Nurturing Fathers

It is 2024, and we are almost a quarter of the way into the 21st century. The women’s movement, begun in the 1970s, is now 50 years old. Directly due to this movement, women have unprecedented access to education and opportunities for meaningful work and careers.

Over two-thirds of women with children have full-time employment outside the home. Most couples with children feel that mothers are inherently more nurturing towards their children than are fathers. But most couples also feel that men have latent caretaking tendencies that, given the right circumstances, can render a man every bit as caring and nurturing as the most committed mother.

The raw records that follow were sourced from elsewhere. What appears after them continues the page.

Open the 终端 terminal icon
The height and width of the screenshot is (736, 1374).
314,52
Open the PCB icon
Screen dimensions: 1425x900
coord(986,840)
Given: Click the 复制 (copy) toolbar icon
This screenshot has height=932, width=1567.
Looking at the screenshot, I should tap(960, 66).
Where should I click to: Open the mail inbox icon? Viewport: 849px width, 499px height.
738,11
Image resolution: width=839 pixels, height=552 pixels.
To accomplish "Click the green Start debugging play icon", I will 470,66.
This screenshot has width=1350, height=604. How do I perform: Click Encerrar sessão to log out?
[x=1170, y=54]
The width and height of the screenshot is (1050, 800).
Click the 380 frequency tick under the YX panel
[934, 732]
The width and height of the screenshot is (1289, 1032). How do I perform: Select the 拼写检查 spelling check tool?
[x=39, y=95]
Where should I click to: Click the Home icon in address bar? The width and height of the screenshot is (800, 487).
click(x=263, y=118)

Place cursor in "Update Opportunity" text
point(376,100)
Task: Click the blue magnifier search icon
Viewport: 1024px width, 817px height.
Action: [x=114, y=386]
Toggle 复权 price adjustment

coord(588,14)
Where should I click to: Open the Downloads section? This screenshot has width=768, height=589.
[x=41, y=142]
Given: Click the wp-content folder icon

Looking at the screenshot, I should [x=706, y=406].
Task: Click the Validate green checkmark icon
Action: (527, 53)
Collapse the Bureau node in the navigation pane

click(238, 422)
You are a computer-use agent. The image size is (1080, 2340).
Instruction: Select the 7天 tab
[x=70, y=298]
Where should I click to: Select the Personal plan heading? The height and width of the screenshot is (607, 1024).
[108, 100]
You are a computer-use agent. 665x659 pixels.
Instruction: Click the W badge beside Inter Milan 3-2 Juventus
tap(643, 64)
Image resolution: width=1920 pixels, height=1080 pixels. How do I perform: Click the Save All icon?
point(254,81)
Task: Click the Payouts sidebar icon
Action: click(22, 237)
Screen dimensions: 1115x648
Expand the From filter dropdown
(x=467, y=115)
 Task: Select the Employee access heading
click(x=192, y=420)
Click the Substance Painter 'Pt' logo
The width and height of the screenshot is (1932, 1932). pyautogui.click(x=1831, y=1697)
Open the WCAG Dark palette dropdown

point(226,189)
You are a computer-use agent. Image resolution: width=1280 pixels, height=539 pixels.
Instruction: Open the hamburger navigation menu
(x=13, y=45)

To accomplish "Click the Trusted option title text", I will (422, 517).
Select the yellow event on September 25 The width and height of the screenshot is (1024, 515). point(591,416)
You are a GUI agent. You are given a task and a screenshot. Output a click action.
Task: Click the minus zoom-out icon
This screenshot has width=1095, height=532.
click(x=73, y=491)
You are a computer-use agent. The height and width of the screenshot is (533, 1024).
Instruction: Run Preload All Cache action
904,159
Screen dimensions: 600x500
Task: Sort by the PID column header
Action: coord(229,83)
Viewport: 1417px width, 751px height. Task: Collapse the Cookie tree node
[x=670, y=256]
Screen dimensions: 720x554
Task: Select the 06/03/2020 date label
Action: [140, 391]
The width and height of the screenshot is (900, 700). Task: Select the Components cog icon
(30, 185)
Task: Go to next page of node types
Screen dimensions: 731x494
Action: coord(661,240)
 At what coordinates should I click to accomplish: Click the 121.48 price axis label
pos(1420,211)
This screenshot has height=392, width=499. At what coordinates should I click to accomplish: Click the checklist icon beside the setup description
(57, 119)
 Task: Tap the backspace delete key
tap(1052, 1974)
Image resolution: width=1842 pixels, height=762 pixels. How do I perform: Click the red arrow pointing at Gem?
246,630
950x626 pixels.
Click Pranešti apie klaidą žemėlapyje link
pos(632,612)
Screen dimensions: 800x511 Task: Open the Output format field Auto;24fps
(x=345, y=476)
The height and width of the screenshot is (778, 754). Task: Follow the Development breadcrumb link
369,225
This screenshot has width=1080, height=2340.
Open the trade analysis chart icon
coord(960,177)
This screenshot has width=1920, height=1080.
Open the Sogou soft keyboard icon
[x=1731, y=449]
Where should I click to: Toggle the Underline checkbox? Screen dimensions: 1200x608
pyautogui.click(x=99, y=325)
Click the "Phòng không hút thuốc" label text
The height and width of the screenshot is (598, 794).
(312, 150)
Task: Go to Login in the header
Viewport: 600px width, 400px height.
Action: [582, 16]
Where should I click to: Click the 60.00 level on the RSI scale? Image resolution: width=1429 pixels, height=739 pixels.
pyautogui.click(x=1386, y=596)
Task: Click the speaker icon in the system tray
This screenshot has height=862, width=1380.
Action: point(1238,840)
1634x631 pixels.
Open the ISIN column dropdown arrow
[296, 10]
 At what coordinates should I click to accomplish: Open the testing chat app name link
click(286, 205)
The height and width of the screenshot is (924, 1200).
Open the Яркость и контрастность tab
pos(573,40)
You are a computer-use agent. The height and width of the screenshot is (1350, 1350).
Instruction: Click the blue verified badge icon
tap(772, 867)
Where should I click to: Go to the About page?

Sarah Hrdy, a sociobiologist, knows that this is true. Her research on the natural history of men and babies focuses on when and how these nurturing emotions arose in males. Her conclusion? Fathers are primed for nurturing children in a way very similar to how mothers are primed.

What does it take for these nurturing emotions to be expressed? From her research, she has concluded that the male brain is primed for nurturing and childcare and can rise to the occasion should the right circumstances arise.

And what are the right circumstances? According to Hrdy, upon becoming a father, a man’s oxytocin and prolactin levels rise. These are two hormones that are high in women post-partum and allow for nurturing emotions, bonding, and lactation. Interestingly, the degree of rise of oxytocin and prolactin in new fathers correlates with the amount of time the father spends with the baby. Hrdy calls this the “time in intimate proximity.” So a father’s nurturing emotions seem to be dependent on the amount of quality time he spends with the baby.

Thus, there is a universal brain-based caregiving instinct that is present in both mothers and fathers. When fathers have “time in intimate proximity” to the baby, these nurturing hormones flourish.

Hrdy, Sarah. (2024). Father Time. Princeton University Press.